DIRECTIONS ::
The line containing "Workflow (27, 2022)" marks where copying starts, so set down that line and each one after it exactly, through the end of the records.

SOURCE DATA ::
========

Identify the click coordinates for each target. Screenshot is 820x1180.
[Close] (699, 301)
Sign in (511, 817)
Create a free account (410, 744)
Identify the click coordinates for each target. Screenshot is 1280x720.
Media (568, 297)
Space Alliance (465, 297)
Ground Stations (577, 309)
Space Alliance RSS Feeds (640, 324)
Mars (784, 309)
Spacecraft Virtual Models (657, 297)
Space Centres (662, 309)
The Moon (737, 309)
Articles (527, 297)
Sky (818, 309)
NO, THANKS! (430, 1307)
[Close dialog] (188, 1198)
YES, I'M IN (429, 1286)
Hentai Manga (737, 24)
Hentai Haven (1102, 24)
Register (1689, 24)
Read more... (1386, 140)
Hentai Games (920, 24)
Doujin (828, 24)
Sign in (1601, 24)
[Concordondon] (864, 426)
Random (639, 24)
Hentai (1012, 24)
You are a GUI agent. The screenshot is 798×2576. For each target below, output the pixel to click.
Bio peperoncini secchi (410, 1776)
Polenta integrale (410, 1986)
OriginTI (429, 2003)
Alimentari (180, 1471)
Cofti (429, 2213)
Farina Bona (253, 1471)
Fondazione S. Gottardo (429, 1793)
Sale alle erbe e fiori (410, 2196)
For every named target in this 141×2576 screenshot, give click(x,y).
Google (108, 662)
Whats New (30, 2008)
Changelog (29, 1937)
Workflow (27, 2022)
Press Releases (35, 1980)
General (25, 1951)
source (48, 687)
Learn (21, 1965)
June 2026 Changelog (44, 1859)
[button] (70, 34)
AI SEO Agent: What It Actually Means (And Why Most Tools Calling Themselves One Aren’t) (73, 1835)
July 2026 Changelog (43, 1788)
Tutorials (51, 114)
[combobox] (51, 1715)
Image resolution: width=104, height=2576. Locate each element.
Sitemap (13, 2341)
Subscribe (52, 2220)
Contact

========

FINISHED EXERCISE ::
Workflow (27, 2022)
Press Releases (35, 1980)
General (25, 1951)
source (48, 687)
Learn (21, 1965)
June 2026 Changelog (44, 1859)
[button] (70, 34)
AI SEO Agent: What It Actually Means (And Why Most Tools Calling Themselves One Aren’t) (73, 1835)
July 2026 Changelog (43, 1788)
Tutorials (51, 114)
[combobox] (51, 1715)
Image resolution: width=104, height=2576. Locate each element.
Sitemap (13, 2341)
Subscribe (52, 2220)
Contact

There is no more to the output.